When does an equity manager state that the market valuation is excessive? A few might, but they don’t suggest redeeming units, rather they can step above their role within the asset class and increase cash weights; in a recent infamous case, to 50%. Naturally, the fees (and in the example, at the higher end) apply to that cash drag as well. If cash is the best alternative, which few if any would now claim, an investor can do that without the fund charge.
Then there are the different fund classes with exactly the same strategy, but no surprise, different fees. Surely there is no reason beyond self-interest to avoid shifting investors into a lower-cost vehicle? The perennial issue of fund size inevitably has some inventive ways to increase capacity notwithstanding a dogmatic opinion on limitations prior to reaching that notional level.
An oft-claimed positive in judging a fund is if the management team has its own money in the fund. Logic suggests they would, but to what extent and with how much influence? A sensible portfolio would not be made up of a single fund in one asset class, why therefore should the manager hold the bulk of its capital in its own fund? Additionally, smaller funds may skew their investments towards their personal risk/return rather than to its purpose in a multi-asset portfolio.

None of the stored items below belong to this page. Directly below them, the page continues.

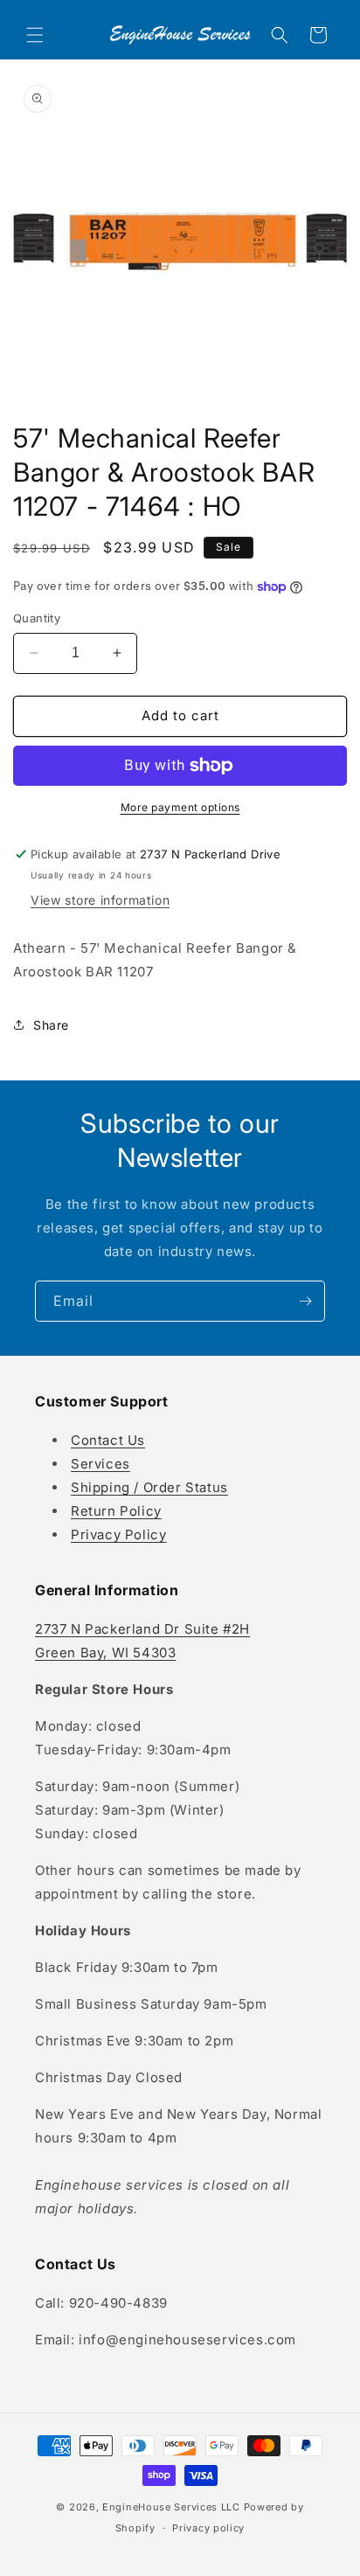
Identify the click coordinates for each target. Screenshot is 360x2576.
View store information (100, 899)
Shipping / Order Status (149, 1487)
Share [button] (51, 1024)
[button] (35, 35)
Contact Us (108, 1440)
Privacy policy (208, 2528)
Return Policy (116, 1511)
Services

Pure scams are mostly Ponzi schemes but there are a host of others that come close. The bulk lies with a promise of low risk and high returns that make no sense. An iteration is the headline name of the fund, “absolute return,”when there is evidence of no such thing and more recently, “ethical” or “sustainable,” with only the thinnest veneer of a screen.
The pity is that this kind of distasteful behaviour taints the bulk that work hard to serve their investor base. Advisers would do well to call out when there is a misalignment in marketing and reality rather than let it go through to the ‘keeper. Â Grumbling behind the scenes does nothing to improve the credibility of the sector.